For all plumes, NOx:NO2 ratios quickly rise from a background value of 1.3–1.5 to values of 3–5. Within the first 10 km, values decline to below 2, with further declines to background values further downwind of the stack. Interestingly, the downwind decay of NOx:NO2 ratios is slower for BEL1, MAT1, and MAT2, compared with the faster decaying plumes (JAE1, JAE2, BEL2, and LIP2). Thus, slow decaying plumes are characterised by persistent negative values of Is, longer NO2 and NOx lifetimes, and larger NOx:NO2 ratios. Both chemical factors (i.e. the size of the perturbation of the background chemistry) and mixing factors (i.e. mixing with ambient air) play a role is determining the plume behaviour.

In the next section, we will compare the simulated NO2 columns to TROPOMI and evaluate the NOx emissions that were applied in the simulations.

3.3 Comparison to TROPOMI

As a first comparison between TROPOMI and the simulations, Fig. 10 shows the model results at the TROPOMI overpass time plotted on top of the TROPOMI NO2 columns.
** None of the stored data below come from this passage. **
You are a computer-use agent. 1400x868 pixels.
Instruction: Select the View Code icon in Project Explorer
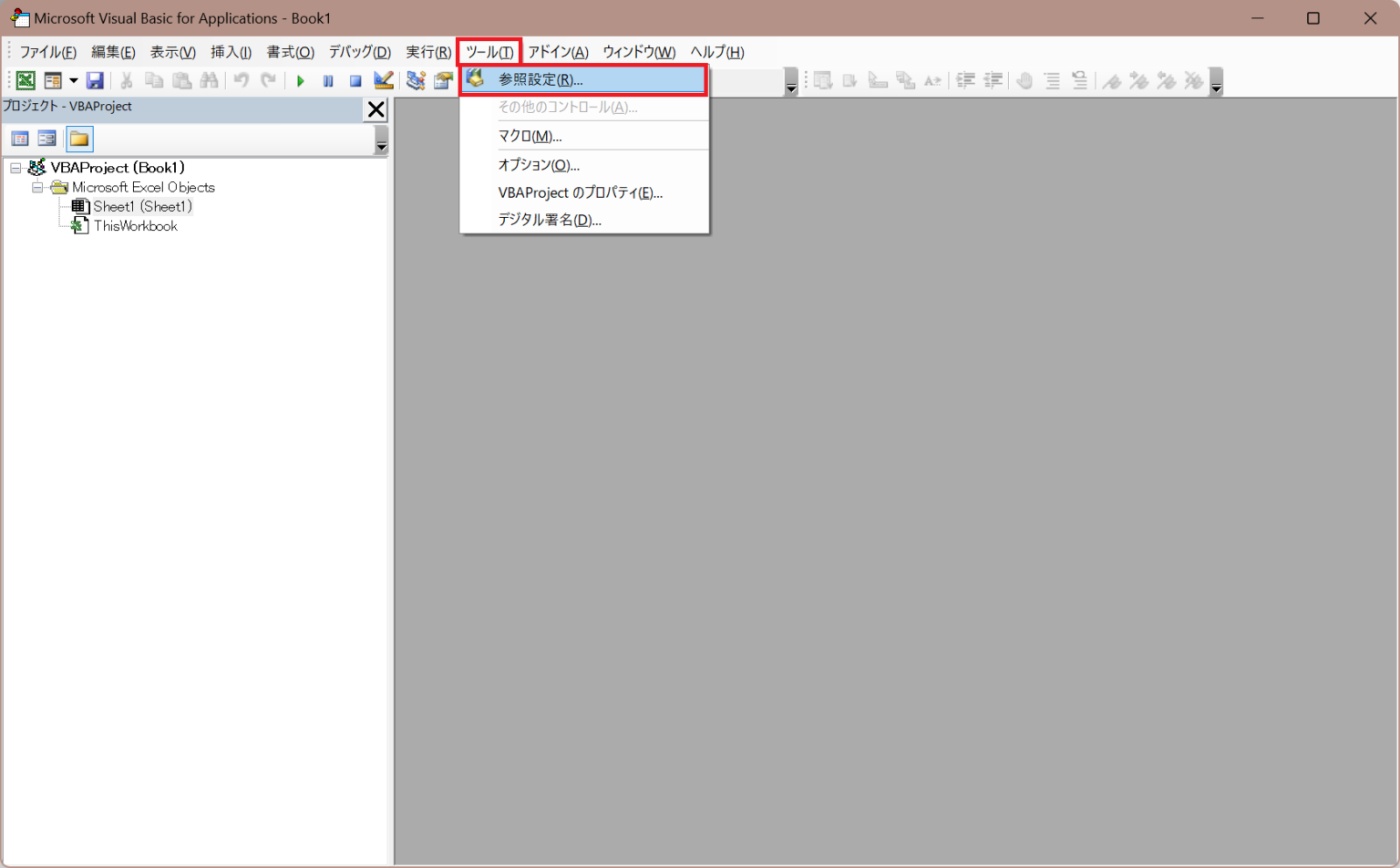pyautogui.click(x=19, y=138)
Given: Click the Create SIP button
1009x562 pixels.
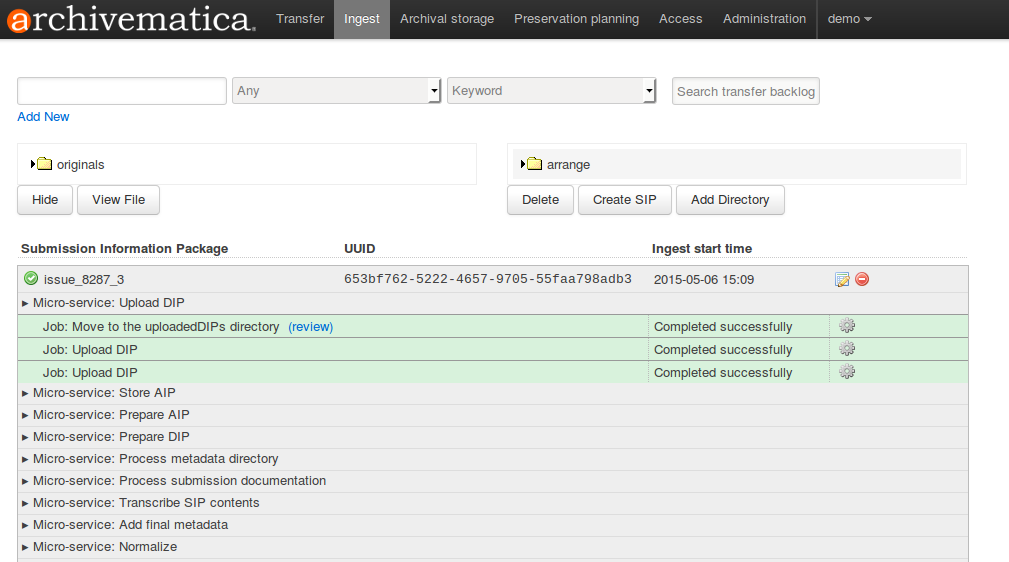Looking at the screenshot, I should (624, 200).
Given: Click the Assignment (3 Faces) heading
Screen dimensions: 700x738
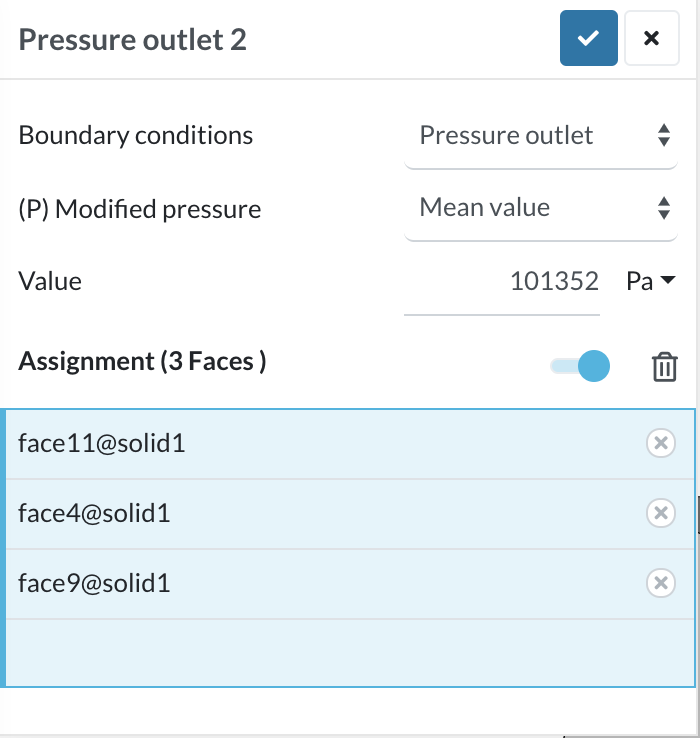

As the simulations are on a 100 m resolution, more detail is visible in the simulations, and the NO2 columns (even considering only z= 0–4 km) are often outside the maximum colour range. Generally, the simulated plumes align well with the observations. However, for BEL1 and MAT2, the simulated plume direction differs by roughly 10 ° from the observed plume direction. For LIP1, the plume direction is ill-defined due to low wind speeds. Our simulations use meteorological boundary conditions from ERA5, and biases in ERA wind direction have been reported (Sandu et al.2020). However, the way we impose the ERA5 boundary conditions using one time-dependent profile for the winds, also likely plays a role. As a consequence, when wind curvature is present in the ERA5 forcing fields, this curvature is currently not propagated to the MicroHH simulations. At larger scales, curvature due to the effect of the Coriolis force have been identified in TROPOMI images (Potts et al.2023).

https://acp.copernicus.org/articles/24/8243/2024/acp-24-8243-2024-f10

Figure 10Same as Fig. 2 but now with simulated plumes overplotted on the same colour scale. Note again that, for the MAT case and the simulations, the columns are substantially outside the colour range.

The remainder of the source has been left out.